Faut bien partir de quelque part (Coyote Ugly)


You've reached Clo. An english message will follow...

Pour certain c'est une carrière, une famille, pour d'autres c'est l'amour ou des études. Il y a des milliers de possibilités pour quiconque cherche à se construire un plan de vie. Pour moi, c'était ma mère.

Pour les premiers c'est une faute professionelle, l'infertilité, pour les autres c'est l'invisibilité ou un échec. Il y a aussi des milliers de façons pour un plan de tomber à l'eau. Pour moi, ça été un décès.

Quand nos plans arrivent à une mort certaine, on n'a d'autre choix que de se trouver de nouveaux objectifs, un destin tout neuf...Pour moi ça été mon rêve d'adolescence : L.A., Californie.
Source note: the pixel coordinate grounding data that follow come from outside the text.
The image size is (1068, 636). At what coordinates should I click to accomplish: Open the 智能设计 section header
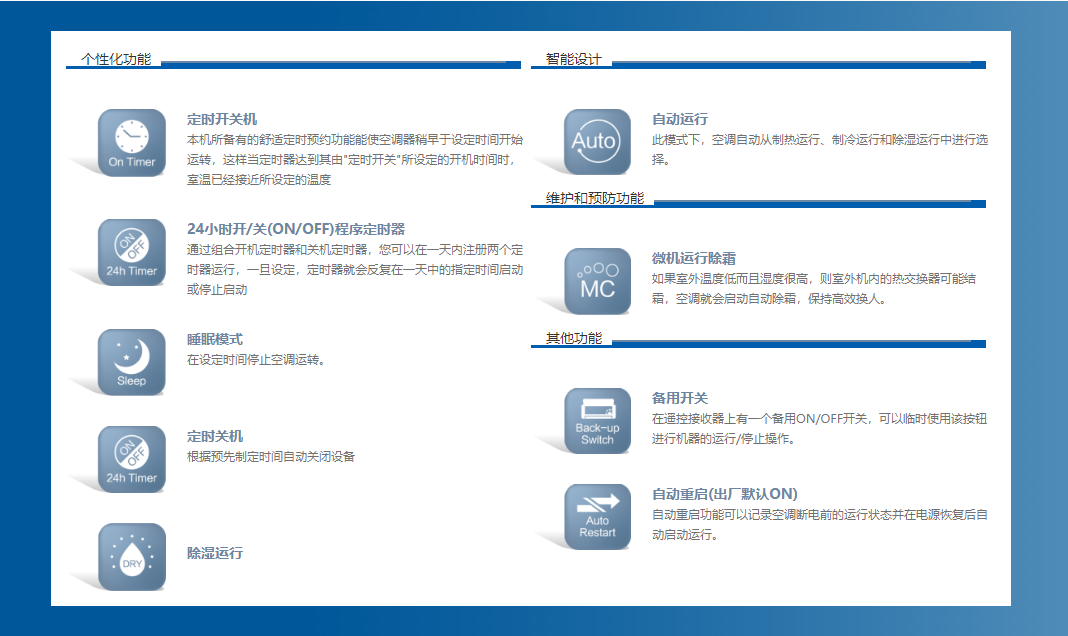pos(574,60)
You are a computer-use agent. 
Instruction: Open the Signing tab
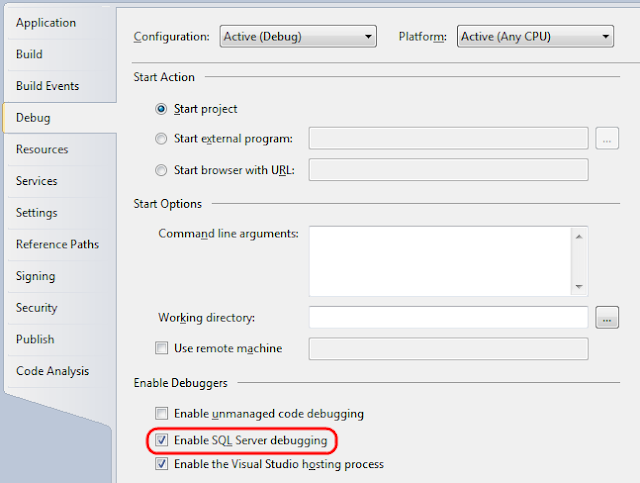point(36,276)
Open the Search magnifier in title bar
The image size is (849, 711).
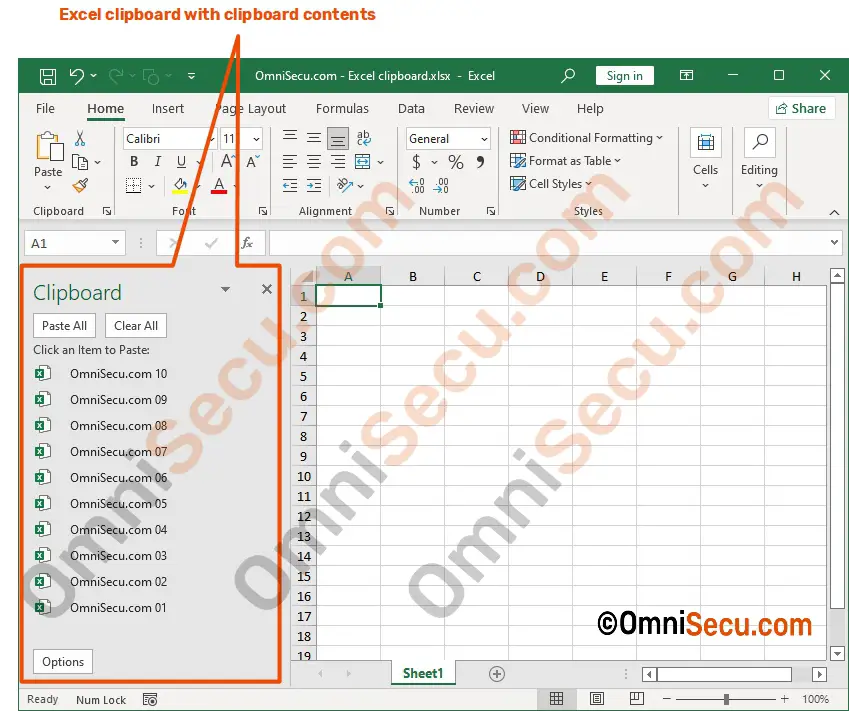pos(568,76)
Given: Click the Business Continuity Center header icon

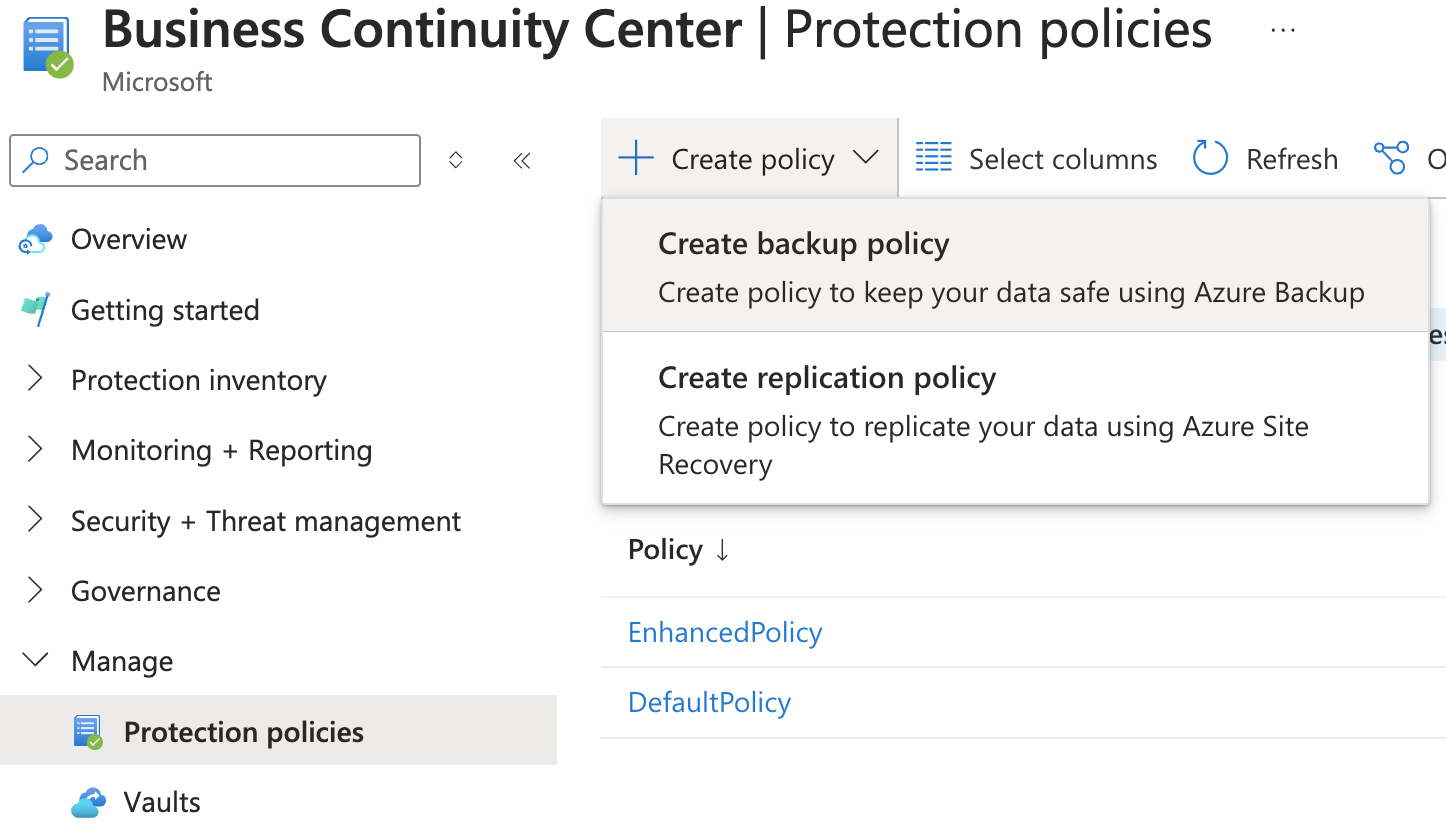Looking at the screenshot, I should [46, 46].
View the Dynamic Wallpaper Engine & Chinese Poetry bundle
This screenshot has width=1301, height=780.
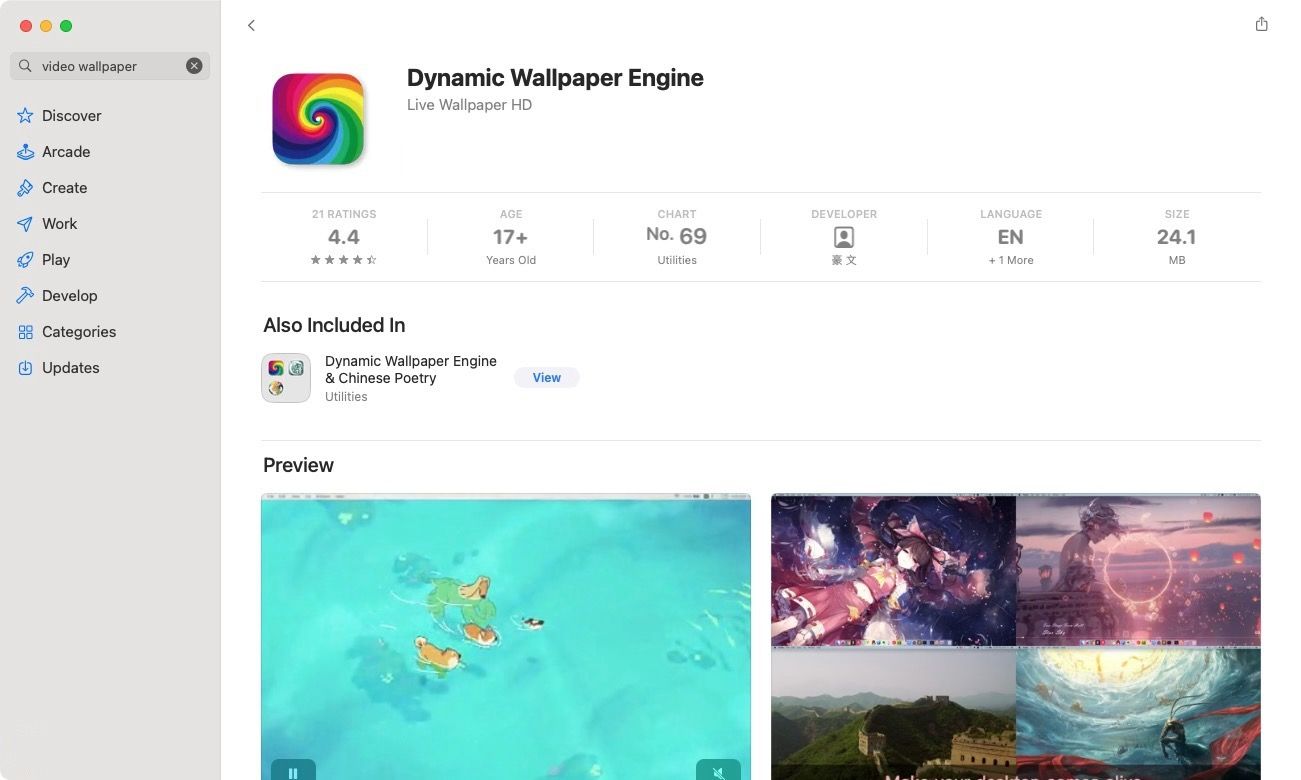pyautogui.click(x=546, y=377)
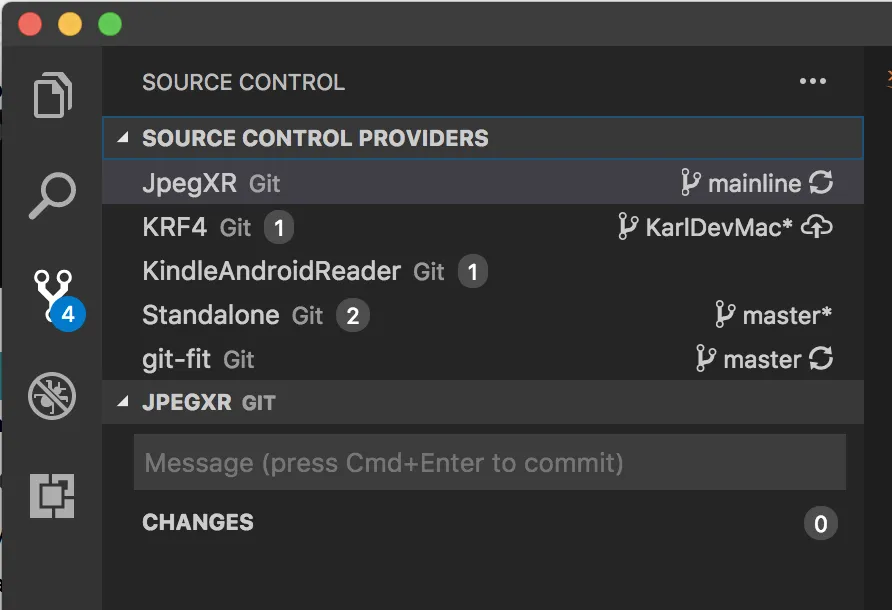Open the Extensions view
Viewport: 892px width, 610px height.
[x=52, y=495]
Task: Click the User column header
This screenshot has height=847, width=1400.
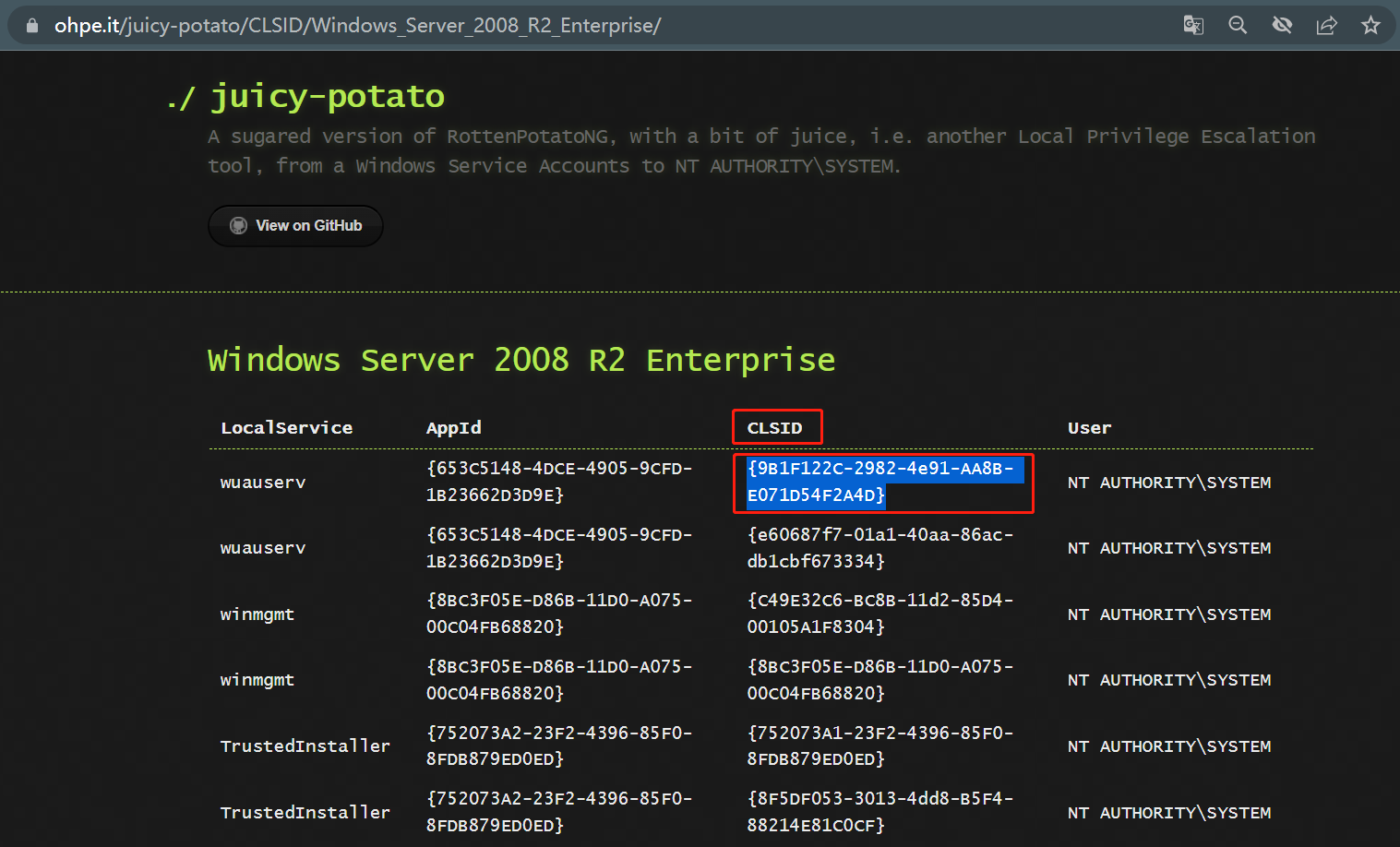Action: (x=1089, y=428)
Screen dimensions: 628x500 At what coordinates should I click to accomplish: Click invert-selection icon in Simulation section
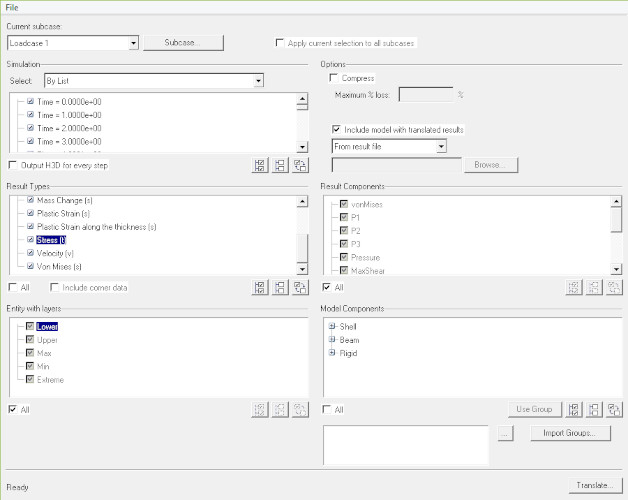[298, 165]
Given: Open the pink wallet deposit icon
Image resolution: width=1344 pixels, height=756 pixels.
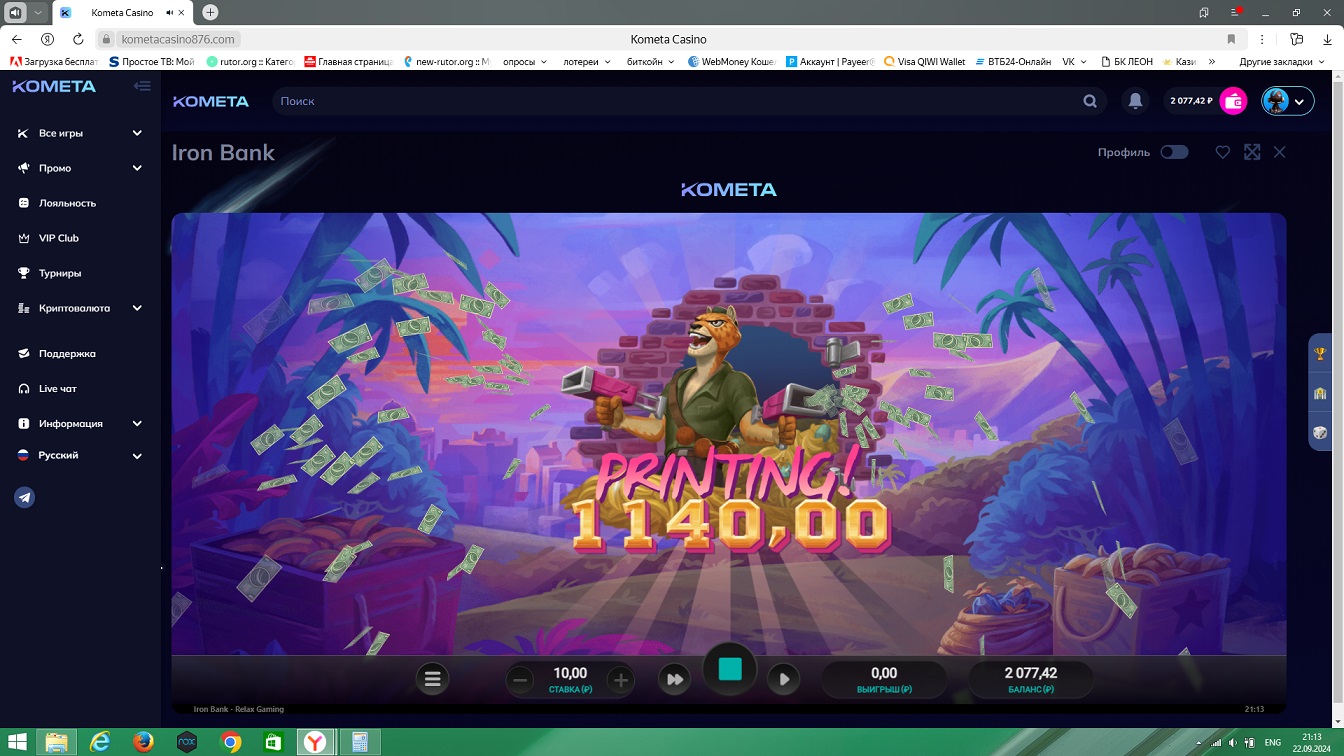Looking at the screenshot, I should click(1233, 101).
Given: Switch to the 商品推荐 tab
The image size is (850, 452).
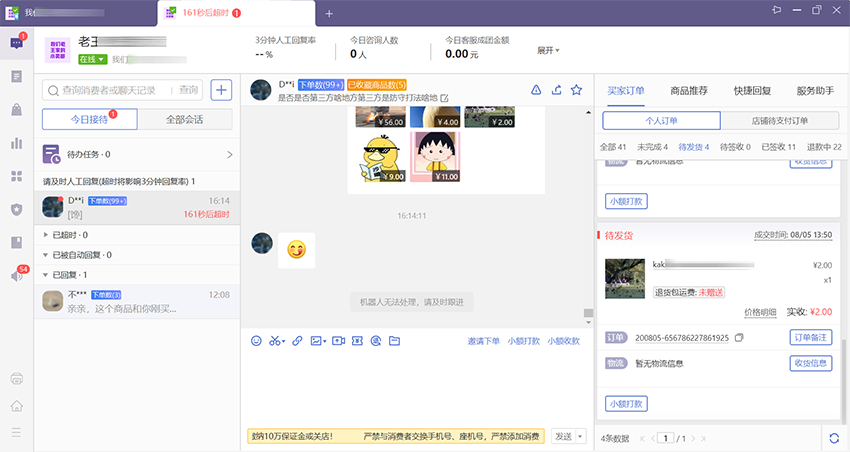Looking at the screenshot, I should click(x=689, y=91).
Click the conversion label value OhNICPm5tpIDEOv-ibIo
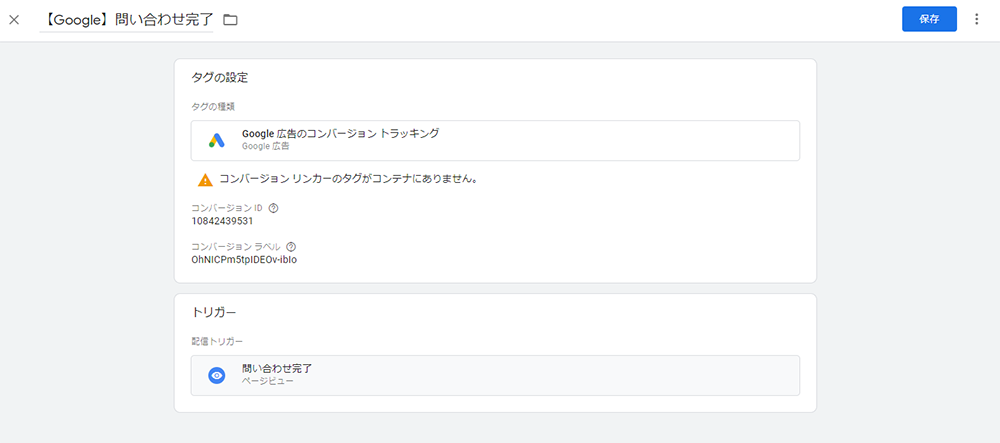 244,260
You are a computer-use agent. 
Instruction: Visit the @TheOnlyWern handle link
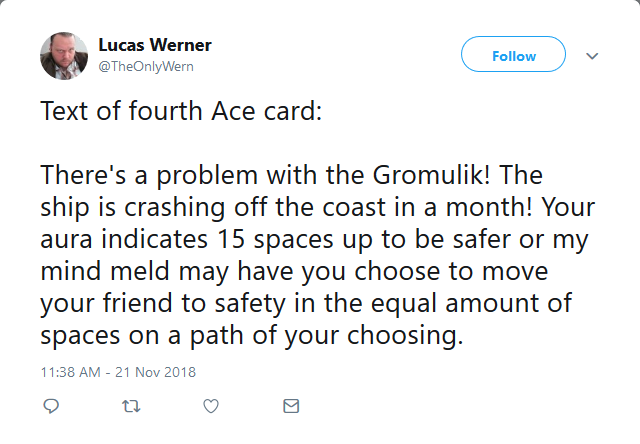146,66
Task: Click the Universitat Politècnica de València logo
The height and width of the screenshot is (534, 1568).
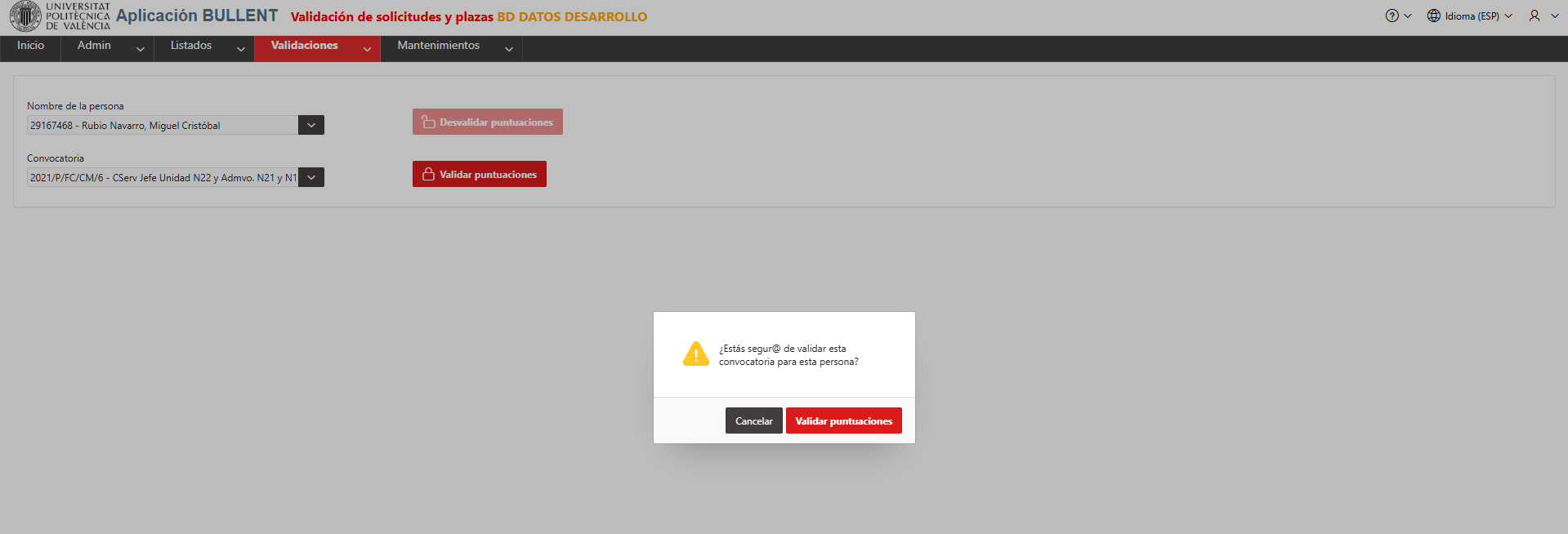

Mais entre Montréal et Los Angeles il y a tout un voyage. Je propose donc, aujourd'hui, de raconter les péripéties rencontrées tout au long de ma route. J'ai déjà fait mes bagages : de l'ouverture, de l'espoir, beaucoup de rêves (j'ai toujours peur de les perdre alors j'en prend toujours trop), quelques idées de rechange et de l'audace.

Destination : California State University, Los Angeles, Californie.



For some it's a career, a family. For others it's love or an education. There are thousands of possibilities for whoever wants to plan his future. In my case, it was my mother.

For some it's professional wrong doing, infertility. For others it's being invisible or a failed exam. There also are a thousands ways for a plan to fall apart. In my case, it was death.

When all the doors have closed, we have no choice but to find new goals, a brand new destiny for ourselves...In my case, it has been my childhood dream : L.A., California.

But between Montréal and Los Angeles there's a whole journey. What I suggest here, is for me to tell the stories of all the adventures lived along the way. My bags are packed : openness of mind, hope, a lot of dreams (I am always scared to loose them so I packed a whole lot of them), some spare ideas and boldness.

Destination : California State University, Los Angeles, California.